仕事納めのサラリーマン達が酔っ払って大きな声を上げている。
だけど夜空の星々は仕事をやめず光り続けている。
まるで、黒猫が空を覆って目を向けているようだ。
これがタペタム層か。

お疲れ様、と声をかけると、にゃーお、と返事をくれた。

良いお年を。

【嘘】月の兎と宇宙船の亀

亀と競争をした兎は、月で休憩をしていた。
亀は追いつくため、宇宙を目指す。

1968年9月14日、ソビエトのゾンド5号にのり、亀は宇宙へと飛んだ。

しかし宇宙船は月へと向かったものの、着陸はせず、地球へと帰還した。

兎はまだ、月で待ってる。

【嘘】深夜の兎と亀

夜の十二時。
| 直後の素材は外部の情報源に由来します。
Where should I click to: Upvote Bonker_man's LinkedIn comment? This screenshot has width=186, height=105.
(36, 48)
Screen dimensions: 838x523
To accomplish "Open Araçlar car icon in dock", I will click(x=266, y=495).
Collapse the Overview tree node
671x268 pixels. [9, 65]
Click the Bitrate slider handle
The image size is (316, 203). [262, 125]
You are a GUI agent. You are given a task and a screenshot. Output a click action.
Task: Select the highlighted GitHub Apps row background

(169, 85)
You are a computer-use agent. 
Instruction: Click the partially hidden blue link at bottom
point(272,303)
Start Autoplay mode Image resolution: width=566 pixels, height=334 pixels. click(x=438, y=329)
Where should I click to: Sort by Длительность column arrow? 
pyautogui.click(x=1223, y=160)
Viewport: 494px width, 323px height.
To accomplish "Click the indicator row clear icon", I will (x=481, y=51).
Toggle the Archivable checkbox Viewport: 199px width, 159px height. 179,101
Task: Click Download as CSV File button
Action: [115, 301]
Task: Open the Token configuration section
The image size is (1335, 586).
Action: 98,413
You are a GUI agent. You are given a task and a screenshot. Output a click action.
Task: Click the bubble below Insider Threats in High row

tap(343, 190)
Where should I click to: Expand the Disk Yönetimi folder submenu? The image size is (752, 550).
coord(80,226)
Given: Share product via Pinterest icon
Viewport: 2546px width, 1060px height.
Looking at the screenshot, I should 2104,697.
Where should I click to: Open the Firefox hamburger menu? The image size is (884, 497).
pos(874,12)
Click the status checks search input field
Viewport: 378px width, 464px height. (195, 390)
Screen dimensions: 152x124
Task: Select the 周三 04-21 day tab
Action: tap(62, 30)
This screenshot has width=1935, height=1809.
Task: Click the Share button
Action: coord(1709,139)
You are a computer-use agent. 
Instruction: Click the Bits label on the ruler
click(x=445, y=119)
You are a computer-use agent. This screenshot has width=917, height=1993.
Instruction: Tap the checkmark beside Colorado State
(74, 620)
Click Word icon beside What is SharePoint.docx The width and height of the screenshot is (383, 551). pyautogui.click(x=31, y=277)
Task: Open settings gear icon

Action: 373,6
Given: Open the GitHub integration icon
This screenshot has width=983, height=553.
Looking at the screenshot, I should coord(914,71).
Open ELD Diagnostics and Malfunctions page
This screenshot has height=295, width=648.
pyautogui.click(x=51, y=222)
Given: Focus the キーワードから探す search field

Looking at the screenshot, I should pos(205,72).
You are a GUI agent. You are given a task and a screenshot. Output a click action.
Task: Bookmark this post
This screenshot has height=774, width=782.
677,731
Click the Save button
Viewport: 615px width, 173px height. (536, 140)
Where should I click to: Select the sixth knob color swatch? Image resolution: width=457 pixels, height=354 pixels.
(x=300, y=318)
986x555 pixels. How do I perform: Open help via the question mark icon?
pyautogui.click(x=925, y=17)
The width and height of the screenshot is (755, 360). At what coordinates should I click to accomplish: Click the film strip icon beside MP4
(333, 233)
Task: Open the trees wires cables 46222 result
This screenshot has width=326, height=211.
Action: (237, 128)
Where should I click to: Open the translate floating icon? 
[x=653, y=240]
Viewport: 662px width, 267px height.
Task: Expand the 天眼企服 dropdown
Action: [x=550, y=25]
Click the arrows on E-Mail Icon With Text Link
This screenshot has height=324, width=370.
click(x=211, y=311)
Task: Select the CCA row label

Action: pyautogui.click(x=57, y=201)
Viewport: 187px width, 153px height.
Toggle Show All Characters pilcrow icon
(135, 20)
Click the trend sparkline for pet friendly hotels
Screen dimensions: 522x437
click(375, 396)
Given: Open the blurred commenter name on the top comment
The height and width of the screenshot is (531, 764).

眠れない。時計の音だけが響く。
心臓も一緒に鼓動する。
両方を聞いていると心臓が時計を追い抜くのが分かる。
心臓はどんどんと時計の先へ進む。
時計は亀のように置いて行かれ、心臓は兎のように走る。

いつか兎は休憩をして、そして、亀に追い抜かれるのだろう。

【嘘】咳止めとタイムリープ

病院を出る頃には空は暗くなっていた。
その時既に、処方箋を片手に違和感を感じていた。
誰かが過去に遡り未来を変えてくれたのだと気付いたのは、処方された薬が変わっていた時だ。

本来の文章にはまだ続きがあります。